Problems to solve:
(a) How did the Smoky Mountains BBQ article gather its reader recommendations, and what did it check them against?
(b) Return the passage of the Smoky Mountains dining article from "The BBQ and" to "not pin down.".

Text block:
((

The BBQ and Dining Spots Our Smoky Mountains Readers Actually Recommend
We asked our Facebook followers where to eat in the Smoky Mountains, especially for BBQ. Here is what came up again and again, plus verified hours, an honest Gatlinburg vs. Pigeon Forge take, and one longtime reader favorite with a status we could not pin down.
By Shandi
Travel Expert
Published July 10, 2026
What's the best BBQ in the Smoky Mountains? It's one of the questions our Facebook page gets asked, and answered, more than almost anything else we post. We put it to our followers a few different ways over a few posts — favorite BBQ spot, most underrated restaurant in the Gatlinburg area, whether Gatlinburg or Pigeon Forge has the better food — and between them we got more than 650 comments. A handful of names came up again and again, one longtime favorite turned out to have a murky current status, and a couple of comments about a well-loved BBQ joint's service were worth passing along honestly. Here's what our readers said, plus what we verified against each restaurant's actual hours and menu.

))

Excerpted records:

((

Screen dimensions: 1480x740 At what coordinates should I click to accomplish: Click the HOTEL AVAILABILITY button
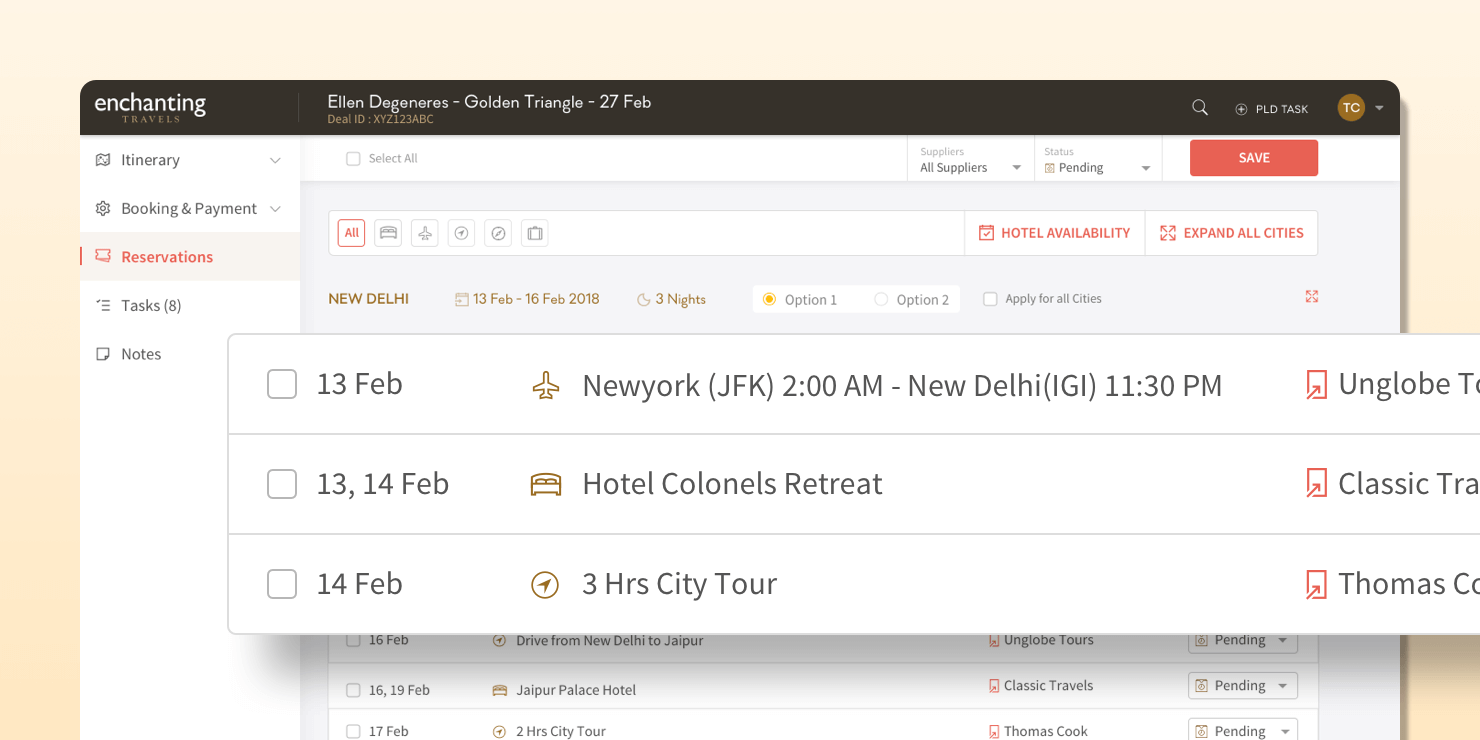pos(1054,233)
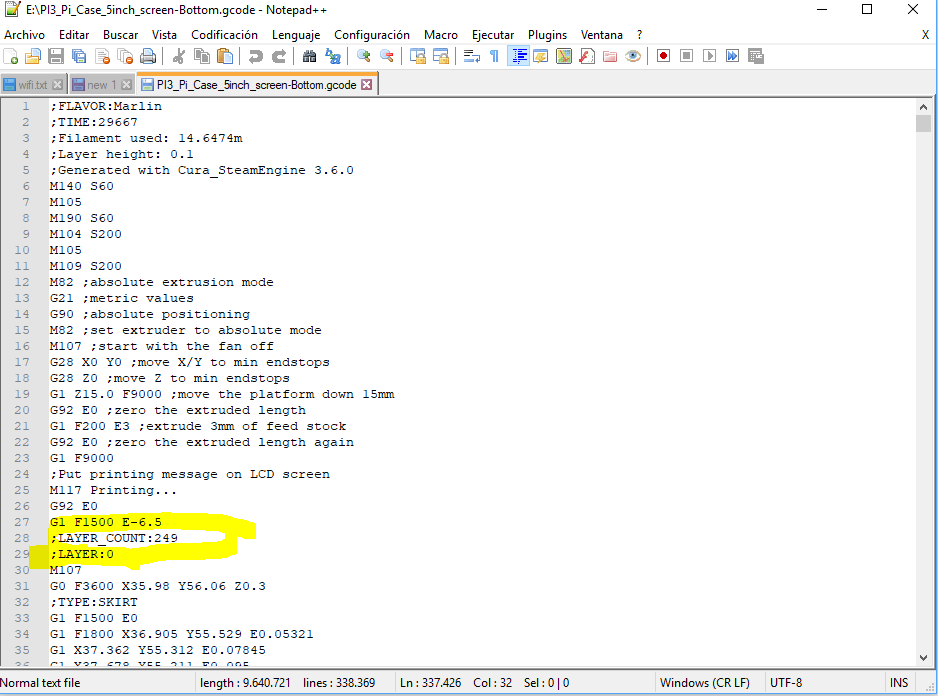Click the New file toolbar icon
The image size is (938, 696).
[x=12, y=57]
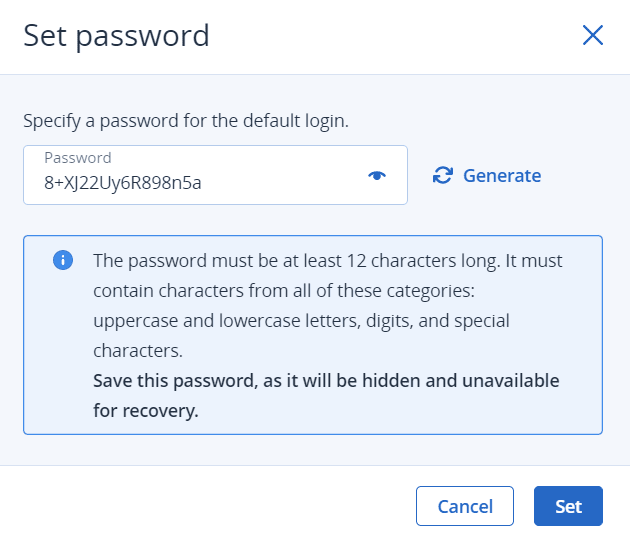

))

Per-task answers:
(a) It put the question to its Facebook followers in several posts. They asked about the favorite BBQ spot, the most underrated restaurant in the Gatlinburg area, and whether Gatlinburg or Pigeon Forge has better food, which drew more than 650 comments. The recommendations were then verified against each restaurant's actual hours and menu.

(b)
The BBQ and Dining Spots Our Smoky Mountains Readers Actually Recommend
We asked our Facebook followers where to eat in the Smoky Mountains, especially for BBQ. Here is what came up again and again, plus verified hours, an honest Gatlinburg vs. Pigeon Forge take, and one longtime reader favorite with a status we could not pin down.